Task instructions: Reproduce the records below verbatim, line for line.

Interface element records:
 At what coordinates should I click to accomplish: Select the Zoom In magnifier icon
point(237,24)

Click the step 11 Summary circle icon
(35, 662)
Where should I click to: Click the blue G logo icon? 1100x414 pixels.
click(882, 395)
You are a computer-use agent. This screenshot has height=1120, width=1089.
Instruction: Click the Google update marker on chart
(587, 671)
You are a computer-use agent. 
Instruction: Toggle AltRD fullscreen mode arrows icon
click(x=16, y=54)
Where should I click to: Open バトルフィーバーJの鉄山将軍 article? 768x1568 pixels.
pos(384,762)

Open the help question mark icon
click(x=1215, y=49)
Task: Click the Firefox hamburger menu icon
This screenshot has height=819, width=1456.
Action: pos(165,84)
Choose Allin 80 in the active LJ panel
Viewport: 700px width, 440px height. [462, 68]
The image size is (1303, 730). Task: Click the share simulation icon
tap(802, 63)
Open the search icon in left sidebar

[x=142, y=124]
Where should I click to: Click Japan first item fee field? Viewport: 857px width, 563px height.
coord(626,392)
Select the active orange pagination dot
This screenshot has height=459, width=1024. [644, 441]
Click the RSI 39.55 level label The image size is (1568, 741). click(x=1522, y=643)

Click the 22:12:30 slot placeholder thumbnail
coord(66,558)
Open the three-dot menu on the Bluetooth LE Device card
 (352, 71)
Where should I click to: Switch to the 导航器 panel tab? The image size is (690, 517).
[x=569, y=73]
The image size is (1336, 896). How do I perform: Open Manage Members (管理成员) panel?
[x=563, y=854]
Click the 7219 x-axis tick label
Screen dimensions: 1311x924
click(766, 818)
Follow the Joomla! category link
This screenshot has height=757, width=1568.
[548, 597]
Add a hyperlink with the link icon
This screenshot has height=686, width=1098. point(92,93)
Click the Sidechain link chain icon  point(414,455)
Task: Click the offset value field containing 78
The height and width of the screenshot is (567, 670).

Response to this task:
 At what coordinates should I click to accomplish: Select the Zoom In magnifier icon
point(237,24)

Click the step 11 Summary circle icon
(35, 662)
Where should I click to: Click the blue G logo icon? 1100x414 pixels.
click(882, 395)
You are a computer-use agent. This screenshot has height=1120, width=1089.
Instruction: Click the Google update marker on chart
(587, 671)
You are a computer-use agent. 
Instruction: Toggle AltRD fullscreen mode arrows icon
click(x=16, y=54)
Where should I click to: Open バトルフィーバーJの鉄山将軍 article? 768x1568 pixels.
pos(384,762)

Open the help question mark icon
click(x=1215, y=49)
Task: Click the Firefox hamburger menu icon
This screenshot has height=819, width=1456.
Action: pos(165,84)
Choose Allin 80 in the active LJ panel
Viewport: 700px width, 440px height. [462, 68]
The image size is (1303, 730). Task: Click the share simulation icon
tap(802, 63)
Open the search icon in left sidebar

[x=142, y=124]
Where should I click to: Click Japan first item fee field? Viewport: 857px width, 563px height.
coord(626,392)
Select the active orange pagination dot
This screenshot has height=459, width=1024. [644, 441]
Click the RSI 39.55 level label The image size is (1568, 741). click(x=1522, y=643)

Click the 22:12:30 slot placeholder thumbnail
coord(66,558)
Open the three-dot menu on the Bluetooth LE Device card
 (352, 71)
Where should I click to: Switch to the 导航器 panel tab? The image size is (690, 517).
[x=569, y=73]
The image size is (1336, 896). How do I perform: Open Manage Members (管理成员) panel?
[x=563, y=854]
Click the 7219 x-axis tick label
Screen dimensions: 1311x924
click(766, 818)
Follow the Joomla! category link
This screenshot has height=757, width=1568.
[548, 597]
Add a hyperlink with the link icon
This screenshot has height=686, width=1098. point(92,93)
Click the Sidechain link chain icon  point(414,455)
Task: Click the offset value field containing 78
The height and width of the screenshot is (567, 670).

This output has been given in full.